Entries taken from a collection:
• • • • • • •

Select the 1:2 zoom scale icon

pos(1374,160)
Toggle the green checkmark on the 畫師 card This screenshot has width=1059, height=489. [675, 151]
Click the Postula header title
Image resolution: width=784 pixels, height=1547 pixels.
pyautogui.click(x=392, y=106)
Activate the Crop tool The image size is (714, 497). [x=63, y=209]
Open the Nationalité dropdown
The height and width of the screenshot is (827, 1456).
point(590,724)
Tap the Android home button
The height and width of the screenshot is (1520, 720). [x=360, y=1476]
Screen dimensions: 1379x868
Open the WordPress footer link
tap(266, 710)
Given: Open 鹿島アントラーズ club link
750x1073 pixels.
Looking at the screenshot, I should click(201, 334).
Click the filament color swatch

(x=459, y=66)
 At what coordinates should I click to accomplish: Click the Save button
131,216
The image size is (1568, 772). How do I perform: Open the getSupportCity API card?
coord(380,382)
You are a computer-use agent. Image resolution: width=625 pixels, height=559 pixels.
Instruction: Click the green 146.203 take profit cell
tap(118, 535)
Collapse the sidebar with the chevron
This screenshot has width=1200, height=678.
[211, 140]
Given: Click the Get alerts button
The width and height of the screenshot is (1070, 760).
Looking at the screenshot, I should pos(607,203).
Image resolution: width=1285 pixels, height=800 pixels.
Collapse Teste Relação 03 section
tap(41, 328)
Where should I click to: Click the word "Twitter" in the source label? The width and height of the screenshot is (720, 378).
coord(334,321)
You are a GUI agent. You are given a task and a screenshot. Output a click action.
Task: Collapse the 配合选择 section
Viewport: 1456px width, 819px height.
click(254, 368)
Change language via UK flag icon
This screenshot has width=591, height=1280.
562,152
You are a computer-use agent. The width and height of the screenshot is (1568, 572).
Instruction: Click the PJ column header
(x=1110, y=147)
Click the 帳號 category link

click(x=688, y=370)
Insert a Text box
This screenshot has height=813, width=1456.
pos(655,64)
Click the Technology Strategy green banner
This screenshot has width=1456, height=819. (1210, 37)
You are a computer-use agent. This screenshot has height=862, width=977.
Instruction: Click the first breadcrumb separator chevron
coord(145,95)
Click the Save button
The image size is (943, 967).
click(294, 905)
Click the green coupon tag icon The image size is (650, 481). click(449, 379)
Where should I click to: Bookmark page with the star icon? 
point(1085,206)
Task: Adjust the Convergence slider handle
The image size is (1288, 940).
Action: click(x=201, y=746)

• • • • • • •

Objective: Copy out every one of the records above word for word.

Result of this exercise:
Select the 1:2 zoom scale icon

pos(1374,160)
Toggle the green checkmark on the 畫師 card This screenshot has width=1059, height=489. [675, 151]
Click the Postula header title
Image resolution: width=784 pixels, height=1547 pixels.
pyautogui.click(x=392, y=106)
Activate the Crop tool The image size is (714, 497). [x=63, y=209]
Open the Nationalité dropdown
The height and width of the screenshot is (827, 1456).
point(590,724)
Tap the Android home button
The height and width of the screenshot is (1520, 720). [x=360, y=1476]
Screen dimensions: 1379x868
Open the WordPress footer link
tap(266, 710)
Given: Open 鹿島アントラーズ club link
750x1073 pixels.
Looking at the screenshot, I should click(201, 334).
Click the filament color swatch

(x=459, y=66)
 At what coordinates should I click to accomplish: Click the Save button
131,216
The image size is (1568, 772). How do I perform: Open the getSupportCity API card?
coord(380,382)
You are a computer-use agent. Image resolution: width=625 pixels, height=559 pixels.
Instruction: Click the green 146.203 take profit cell
tap(118, 535)
Collapse the sidebar with the chevron
This screenshot has width=1200, height=678.
[211, 140]
Given: Click the Get alerts button
The width and height of the screenshot is (1070, 760).
Looking at the screenshot, I should pos(607,203).
Image resolution: width=1285 pixels, height=800 pixels.
Collapse Teste Relação 03 section
tap(41, 328)
Where should I click to: Click the word "Twitter" in the source label? The width and height of the screenshot is (720, 378).
coord(334,321)
You are a GUI agent. You are given a task and a screenshot. Output a click action.
Task: Collapse the 配合选择 section
Viewport: 1456px width, 819px height.
click(254, 368)
Change language via UK flag icon
This screenshot has width=591, height=1280.
562,152
You are a computer-use agent. The width and height of the screenshot is (1568, 572).
Instruction: Click the PJ column header
(x=1110, y=147)
Click the 帳號 category link

click(x=688, y=370)
Insert a Text box
This screenshot has height=813, width=1456.
pos(655,64)
Click the Technology Strategy green banner
This screenshot has width=1456, height=819. (1210, 37)
You are a computer-use agent. This screenshot has height=862, width=977.
Instruction: Click the first breadcrumb separator chevron
coord(145,95)
Click the Save button
The image size is (943, 967).
click(294, 905)
Click the green coupon tag icon The image size is (650, 481). click(449, 379)
Where should I click to: Bookmark page with the star icon? 
point(1085,206)
Task: Adjust the Convergence slider handle
The image size is (1288, 940).
Action: click(x=201, y=746)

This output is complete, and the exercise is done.